I will address Toronto, where I live and spend my time. We are generally in phase 2 of this process, we have some exceptions like Workbrain in phase 3, but for the most part, Toronto is still searching for startups to exit in 9 figures or build anchor companies like RIM in Waterloo (current issues set aside). Workbrain has driven the creation of several phase 2 companies like Dayforce, I Love Rewards and Rypple that are re-investing money, knowledge, and most importantly people from that successful exit back into the startup ecosystem. Companies like Freshbooks seem on a trajectory to build a Toronto Anchor company that will provide the critical mass of highly skilled entrepreneurs to fuel the growth of earlier phase startups.  Montreal is providing an excellent example on the capital side with Year One LabsReal Ventures and iNova who are driving capital into their local ecosystem.  In short, we still have a long way to go, and key work still is needed to solidify the foundation of phase 1 our community.

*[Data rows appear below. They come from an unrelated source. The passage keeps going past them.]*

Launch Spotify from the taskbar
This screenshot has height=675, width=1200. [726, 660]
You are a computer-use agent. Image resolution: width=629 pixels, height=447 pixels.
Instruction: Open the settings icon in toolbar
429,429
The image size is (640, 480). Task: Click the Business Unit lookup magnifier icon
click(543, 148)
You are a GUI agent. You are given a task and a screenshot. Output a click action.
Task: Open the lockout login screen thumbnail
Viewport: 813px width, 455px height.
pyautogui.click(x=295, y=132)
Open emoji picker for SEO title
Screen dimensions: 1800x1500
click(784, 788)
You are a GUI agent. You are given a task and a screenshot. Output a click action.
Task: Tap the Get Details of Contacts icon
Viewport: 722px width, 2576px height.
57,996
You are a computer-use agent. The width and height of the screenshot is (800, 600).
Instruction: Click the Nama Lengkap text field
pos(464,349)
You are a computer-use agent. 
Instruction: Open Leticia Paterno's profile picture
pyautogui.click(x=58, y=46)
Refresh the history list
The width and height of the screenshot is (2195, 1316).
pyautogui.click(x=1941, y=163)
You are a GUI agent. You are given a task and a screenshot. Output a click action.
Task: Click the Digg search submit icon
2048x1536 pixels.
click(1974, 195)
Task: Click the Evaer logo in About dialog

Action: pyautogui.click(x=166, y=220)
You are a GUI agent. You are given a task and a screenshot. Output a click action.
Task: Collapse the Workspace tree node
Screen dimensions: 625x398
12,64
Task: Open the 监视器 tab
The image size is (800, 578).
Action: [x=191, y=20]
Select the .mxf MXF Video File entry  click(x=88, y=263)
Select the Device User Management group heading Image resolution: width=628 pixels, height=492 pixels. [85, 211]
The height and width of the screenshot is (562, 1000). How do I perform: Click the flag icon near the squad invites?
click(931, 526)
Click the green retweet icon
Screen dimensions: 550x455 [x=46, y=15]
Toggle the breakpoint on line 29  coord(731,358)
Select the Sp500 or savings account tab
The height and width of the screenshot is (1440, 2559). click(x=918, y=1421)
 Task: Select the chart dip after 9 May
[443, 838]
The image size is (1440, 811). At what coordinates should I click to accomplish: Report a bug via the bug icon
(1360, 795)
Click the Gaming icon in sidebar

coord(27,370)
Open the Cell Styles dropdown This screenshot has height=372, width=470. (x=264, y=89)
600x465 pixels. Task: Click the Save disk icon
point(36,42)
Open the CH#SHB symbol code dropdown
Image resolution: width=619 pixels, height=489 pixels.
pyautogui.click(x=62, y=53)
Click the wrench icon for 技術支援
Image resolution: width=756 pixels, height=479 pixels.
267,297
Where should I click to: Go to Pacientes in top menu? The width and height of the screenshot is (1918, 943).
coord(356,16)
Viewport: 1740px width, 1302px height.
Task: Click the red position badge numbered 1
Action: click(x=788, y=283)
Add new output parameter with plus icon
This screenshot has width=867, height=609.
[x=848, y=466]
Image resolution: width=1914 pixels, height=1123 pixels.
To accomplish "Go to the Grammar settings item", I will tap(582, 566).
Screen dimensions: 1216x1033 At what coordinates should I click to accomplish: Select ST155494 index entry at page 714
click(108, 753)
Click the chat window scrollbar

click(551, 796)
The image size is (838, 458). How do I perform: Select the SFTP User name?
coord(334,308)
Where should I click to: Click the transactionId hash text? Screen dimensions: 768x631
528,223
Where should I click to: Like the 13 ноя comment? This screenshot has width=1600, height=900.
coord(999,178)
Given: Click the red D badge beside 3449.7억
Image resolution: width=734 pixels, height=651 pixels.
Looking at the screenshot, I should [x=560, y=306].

I think we need to put community effort into slowly shifting the Toronto attitude towards failure, to one that is productive and encourages innovation. I think the strength and growth of the Lean Startup Movement through groups like LeanCoffeeTO is a key starting point for this shift. Lean is a great way to learn how to ‘fail well’ and the meetup group provides a supportive environment to share experience both good and bad. So many businesses fail at failing, let’s get better at it.

I invite you to share your thoughts.